RECORDED INFORMATION START

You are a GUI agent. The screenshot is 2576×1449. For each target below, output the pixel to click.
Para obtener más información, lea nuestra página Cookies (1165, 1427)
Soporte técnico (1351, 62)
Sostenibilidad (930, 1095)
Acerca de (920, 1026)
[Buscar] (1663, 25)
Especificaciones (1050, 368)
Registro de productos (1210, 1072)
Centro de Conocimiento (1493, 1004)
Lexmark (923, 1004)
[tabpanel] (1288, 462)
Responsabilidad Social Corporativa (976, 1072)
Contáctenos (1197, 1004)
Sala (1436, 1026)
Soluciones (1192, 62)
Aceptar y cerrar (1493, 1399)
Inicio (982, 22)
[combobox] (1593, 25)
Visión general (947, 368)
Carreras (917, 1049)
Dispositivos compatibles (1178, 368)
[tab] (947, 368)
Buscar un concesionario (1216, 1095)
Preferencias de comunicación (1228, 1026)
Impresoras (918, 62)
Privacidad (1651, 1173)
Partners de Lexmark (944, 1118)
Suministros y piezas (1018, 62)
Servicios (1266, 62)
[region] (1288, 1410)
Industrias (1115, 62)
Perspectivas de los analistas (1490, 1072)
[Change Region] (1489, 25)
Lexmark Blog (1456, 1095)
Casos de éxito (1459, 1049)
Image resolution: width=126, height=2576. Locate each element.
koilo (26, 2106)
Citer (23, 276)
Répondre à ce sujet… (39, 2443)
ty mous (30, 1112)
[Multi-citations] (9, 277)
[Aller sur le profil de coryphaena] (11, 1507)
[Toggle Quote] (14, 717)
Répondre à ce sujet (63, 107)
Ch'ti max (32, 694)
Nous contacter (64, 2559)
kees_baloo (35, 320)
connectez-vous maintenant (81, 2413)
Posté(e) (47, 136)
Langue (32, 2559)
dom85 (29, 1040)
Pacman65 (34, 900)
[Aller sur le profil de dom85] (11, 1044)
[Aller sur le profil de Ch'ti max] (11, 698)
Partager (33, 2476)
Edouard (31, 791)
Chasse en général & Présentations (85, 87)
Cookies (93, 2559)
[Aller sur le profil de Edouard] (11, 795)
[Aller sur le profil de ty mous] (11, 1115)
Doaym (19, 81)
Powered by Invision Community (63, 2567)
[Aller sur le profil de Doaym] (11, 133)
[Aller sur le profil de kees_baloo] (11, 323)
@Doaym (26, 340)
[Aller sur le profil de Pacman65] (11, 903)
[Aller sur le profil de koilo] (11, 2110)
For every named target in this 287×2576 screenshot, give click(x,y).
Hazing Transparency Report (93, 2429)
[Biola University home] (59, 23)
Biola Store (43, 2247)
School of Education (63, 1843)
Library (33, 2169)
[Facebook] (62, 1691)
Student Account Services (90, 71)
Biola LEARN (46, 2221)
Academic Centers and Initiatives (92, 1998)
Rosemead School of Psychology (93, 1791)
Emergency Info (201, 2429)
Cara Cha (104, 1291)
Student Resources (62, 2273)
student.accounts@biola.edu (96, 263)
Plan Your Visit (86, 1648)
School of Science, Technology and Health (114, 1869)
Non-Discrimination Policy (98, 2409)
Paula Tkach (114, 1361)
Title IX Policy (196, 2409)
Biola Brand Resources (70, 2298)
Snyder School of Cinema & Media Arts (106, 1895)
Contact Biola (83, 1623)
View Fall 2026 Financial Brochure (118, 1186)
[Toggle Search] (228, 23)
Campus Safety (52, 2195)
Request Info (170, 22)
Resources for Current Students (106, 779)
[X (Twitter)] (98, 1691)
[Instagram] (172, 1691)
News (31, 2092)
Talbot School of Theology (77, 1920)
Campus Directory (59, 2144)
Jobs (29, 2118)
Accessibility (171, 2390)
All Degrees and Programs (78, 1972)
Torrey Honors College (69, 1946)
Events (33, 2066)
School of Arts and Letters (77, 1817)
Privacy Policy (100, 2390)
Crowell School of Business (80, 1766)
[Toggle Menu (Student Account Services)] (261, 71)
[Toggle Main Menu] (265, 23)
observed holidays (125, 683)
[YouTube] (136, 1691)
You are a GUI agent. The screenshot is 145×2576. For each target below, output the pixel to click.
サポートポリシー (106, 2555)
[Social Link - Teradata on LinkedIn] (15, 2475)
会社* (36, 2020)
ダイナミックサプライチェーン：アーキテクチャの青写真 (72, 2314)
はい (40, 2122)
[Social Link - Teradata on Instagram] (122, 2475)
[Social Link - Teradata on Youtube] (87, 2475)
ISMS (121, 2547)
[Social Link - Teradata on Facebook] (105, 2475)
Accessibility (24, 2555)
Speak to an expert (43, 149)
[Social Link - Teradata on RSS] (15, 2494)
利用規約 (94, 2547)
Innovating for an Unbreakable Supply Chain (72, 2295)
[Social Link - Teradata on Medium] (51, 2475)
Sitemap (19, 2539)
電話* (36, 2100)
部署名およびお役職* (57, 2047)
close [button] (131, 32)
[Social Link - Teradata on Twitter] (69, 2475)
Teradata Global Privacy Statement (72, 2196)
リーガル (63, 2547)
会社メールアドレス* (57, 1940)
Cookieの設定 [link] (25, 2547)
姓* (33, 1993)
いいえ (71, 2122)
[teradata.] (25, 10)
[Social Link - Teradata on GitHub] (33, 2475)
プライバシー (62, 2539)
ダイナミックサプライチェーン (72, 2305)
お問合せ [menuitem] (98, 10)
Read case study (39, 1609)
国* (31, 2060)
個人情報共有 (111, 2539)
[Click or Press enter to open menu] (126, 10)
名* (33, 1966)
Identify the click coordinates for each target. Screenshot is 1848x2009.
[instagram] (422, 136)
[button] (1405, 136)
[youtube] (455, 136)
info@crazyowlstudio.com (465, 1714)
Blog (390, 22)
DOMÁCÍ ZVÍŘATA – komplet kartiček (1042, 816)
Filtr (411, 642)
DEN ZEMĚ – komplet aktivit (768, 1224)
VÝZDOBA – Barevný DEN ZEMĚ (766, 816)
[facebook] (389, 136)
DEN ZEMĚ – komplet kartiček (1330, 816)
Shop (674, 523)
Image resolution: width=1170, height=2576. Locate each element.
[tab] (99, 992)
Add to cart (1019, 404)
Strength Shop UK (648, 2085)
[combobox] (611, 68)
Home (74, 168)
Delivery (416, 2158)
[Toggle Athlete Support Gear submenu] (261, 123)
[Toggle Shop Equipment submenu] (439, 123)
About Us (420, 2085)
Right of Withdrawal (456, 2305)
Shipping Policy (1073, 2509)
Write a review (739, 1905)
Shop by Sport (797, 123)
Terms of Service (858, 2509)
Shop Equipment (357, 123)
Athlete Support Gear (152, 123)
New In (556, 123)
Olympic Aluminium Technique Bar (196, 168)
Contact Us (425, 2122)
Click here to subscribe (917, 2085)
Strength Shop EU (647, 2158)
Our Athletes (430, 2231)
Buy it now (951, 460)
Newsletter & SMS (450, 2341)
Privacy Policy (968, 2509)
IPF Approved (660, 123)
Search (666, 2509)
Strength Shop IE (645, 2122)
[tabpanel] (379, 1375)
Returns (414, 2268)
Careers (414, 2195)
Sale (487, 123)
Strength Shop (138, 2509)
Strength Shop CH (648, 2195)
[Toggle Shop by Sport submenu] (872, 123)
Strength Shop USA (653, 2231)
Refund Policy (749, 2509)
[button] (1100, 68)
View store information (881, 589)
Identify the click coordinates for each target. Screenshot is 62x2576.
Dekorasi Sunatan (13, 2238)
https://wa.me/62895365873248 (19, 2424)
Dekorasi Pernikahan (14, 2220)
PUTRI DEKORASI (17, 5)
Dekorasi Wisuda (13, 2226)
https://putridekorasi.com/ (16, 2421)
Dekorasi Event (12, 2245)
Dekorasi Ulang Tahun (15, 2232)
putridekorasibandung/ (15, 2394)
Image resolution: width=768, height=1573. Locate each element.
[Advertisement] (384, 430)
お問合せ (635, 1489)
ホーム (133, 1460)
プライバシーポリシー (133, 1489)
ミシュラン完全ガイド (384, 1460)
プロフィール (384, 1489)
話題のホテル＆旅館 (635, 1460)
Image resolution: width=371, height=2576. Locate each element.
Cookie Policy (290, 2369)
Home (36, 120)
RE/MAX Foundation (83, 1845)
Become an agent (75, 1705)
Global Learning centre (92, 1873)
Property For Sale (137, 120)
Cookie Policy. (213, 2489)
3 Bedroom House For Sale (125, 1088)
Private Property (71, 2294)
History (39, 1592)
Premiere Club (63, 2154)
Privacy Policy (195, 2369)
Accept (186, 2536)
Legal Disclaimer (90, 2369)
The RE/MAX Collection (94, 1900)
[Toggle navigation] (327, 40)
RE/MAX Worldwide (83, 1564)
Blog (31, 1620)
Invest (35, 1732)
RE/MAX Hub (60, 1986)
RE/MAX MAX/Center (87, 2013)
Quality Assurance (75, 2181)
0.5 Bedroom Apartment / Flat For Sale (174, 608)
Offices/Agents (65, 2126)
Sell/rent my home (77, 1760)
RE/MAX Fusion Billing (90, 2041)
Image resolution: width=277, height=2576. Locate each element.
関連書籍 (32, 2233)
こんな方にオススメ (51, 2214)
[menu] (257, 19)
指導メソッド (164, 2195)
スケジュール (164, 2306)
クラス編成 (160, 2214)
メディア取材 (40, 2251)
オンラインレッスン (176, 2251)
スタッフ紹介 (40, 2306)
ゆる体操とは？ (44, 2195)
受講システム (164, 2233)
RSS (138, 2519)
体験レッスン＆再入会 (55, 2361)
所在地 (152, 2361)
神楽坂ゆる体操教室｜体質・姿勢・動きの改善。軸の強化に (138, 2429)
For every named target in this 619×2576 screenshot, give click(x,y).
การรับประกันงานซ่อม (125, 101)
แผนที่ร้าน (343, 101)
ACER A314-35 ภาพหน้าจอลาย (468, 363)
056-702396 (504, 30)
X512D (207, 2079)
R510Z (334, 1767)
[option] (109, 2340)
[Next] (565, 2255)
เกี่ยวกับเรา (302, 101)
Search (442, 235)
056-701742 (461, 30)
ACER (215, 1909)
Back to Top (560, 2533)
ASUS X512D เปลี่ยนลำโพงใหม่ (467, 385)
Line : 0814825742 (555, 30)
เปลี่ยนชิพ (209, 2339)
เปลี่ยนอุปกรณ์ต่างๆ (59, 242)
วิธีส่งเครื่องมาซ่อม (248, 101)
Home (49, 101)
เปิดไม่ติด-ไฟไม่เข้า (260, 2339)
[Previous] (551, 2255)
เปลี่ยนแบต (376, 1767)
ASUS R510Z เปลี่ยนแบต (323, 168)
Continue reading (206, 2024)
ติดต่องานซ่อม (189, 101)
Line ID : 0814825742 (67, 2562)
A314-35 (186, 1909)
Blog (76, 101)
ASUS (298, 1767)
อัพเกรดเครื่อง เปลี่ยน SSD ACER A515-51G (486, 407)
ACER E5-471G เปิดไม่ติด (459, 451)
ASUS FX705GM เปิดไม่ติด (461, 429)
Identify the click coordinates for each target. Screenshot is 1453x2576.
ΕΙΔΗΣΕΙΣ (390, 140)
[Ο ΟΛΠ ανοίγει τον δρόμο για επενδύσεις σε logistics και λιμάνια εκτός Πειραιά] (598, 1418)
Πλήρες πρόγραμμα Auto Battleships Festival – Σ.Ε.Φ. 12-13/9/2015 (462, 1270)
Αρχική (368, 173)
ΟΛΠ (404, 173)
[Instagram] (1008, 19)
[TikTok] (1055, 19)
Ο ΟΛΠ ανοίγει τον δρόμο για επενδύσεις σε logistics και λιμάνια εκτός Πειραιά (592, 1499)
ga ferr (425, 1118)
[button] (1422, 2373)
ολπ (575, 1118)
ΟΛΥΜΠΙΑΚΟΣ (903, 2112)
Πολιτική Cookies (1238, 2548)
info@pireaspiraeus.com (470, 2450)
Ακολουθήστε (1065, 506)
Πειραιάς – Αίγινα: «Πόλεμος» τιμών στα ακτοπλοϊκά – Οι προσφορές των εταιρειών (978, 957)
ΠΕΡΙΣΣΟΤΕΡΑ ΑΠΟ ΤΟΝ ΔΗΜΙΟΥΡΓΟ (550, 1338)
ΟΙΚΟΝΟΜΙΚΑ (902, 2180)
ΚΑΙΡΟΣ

RECORDED INFORMATION END

### TO DO:
Please give an exact copy of the lines above, beginning with the line containing "info@crazyowlstudio.com (465, 1714)" and running through the line containing "Image resolution: width=1170, height=2576.", and of no other lines.

### TASK RESPONSE:
info@crazyowlstudio.com (465, 1714)
Blog (390, 22)
DOMÁCÍ ZVÍŘATA – komplet kartiček (1042, 816)
Filtr (411, 642)
DEN ZEMĚ – komplet aktivit (768, 1224)
VÝZDOBA – Barevný DEN ZEMĚ (766, 816)
[facebook] (389, 136)
DEN ZEMĚ – komplet kartiček (1330, 816)
Shop (674, 523)
Image resolution: width=1170, height=2576. Locate each element.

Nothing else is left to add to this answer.